++++ PROVIDED INFORMATION ++++

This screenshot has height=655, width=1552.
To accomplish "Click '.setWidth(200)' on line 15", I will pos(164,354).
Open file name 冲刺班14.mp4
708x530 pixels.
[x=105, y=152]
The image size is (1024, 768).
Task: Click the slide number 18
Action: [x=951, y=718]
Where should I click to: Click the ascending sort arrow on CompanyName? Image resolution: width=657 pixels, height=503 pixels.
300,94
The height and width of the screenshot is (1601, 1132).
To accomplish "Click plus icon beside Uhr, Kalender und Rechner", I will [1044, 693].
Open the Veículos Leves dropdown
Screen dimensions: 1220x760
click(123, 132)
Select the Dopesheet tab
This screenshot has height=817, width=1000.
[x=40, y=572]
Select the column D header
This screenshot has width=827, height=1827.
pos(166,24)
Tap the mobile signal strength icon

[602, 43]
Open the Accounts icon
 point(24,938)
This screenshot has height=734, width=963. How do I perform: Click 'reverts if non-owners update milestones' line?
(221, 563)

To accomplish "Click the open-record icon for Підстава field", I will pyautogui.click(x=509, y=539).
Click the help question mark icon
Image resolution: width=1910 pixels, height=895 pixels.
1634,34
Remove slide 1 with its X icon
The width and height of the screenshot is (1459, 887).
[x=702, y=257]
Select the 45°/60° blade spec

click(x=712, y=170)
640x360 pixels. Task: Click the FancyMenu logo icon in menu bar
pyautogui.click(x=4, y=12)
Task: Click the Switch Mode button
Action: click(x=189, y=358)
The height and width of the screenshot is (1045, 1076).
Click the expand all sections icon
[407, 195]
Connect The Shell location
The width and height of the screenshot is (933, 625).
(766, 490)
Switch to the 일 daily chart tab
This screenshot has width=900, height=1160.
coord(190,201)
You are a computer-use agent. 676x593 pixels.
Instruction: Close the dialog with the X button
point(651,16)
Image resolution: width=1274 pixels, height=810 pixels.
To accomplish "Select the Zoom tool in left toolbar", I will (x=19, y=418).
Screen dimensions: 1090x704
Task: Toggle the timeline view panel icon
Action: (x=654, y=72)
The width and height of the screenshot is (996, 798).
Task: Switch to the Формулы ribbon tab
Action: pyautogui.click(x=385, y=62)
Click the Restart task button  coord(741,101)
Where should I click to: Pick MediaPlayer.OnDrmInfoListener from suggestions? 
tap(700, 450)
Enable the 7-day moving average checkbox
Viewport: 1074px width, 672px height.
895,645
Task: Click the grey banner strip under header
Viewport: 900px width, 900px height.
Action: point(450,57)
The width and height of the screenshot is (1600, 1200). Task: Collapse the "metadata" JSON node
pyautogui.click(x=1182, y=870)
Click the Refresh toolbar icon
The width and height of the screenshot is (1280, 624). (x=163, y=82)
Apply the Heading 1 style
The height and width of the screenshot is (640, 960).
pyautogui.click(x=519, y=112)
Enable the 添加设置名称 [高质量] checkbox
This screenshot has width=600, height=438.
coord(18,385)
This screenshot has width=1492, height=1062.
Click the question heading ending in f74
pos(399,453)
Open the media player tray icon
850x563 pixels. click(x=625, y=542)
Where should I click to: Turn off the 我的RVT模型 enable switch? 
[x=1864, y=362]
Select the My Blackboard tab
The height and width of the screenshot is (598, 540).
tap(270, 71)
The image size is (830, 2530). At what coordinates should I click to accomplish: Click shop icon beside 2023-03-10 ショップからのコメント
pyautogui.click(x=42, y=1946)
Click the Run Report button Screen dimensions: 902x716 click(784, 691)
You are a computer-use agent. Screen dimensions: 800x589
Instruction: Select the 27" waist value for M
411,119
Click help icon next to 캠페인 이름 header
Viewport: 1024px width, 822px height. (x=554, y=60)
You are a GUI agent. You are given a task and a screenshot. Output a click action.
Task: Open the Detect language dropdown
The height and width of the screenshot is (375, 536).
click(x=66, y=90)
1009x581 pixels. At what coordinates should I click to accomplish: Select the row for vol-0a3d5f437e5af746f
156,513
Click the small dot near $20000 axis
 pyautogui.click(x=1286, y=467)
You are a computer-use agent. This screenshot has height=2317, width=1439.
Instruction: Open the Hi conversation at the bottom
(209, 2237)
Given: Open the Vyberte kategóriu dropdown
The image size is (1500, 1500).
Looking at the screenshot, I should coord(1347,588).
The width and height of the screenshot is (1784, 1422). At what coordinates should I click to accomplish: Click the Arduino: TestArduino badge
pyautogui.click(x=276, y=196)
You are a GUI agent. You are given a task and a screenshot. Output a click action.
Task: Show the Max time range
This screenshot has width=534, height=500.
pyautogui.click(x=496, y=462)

++++

THE PROBLEM: Reproduce the entries above exactly, starting at their first line and finishing with the line that contains "The height and width of the screenshot is (1601, 1132).".

SOLUTION TO THIS EXERCISE:
This screenshot has height=655, width=1552.
To accomplish "Click '.setWidth(200)' on line 15", I will pos(164,354).
Open file name 冲刺班14.mp4
708x530 pixels.
[x=105, y=152]
The image size is (1024, 768).
Task: Click the slide number 18
Action: [x=951, y=718]
Where should I click to: Click the ascending sort arrow on CompanyName? Image resolution: width=657 pixels, height=503 pixels.
300,94
The height and width of the screenshot is (1601, 1132).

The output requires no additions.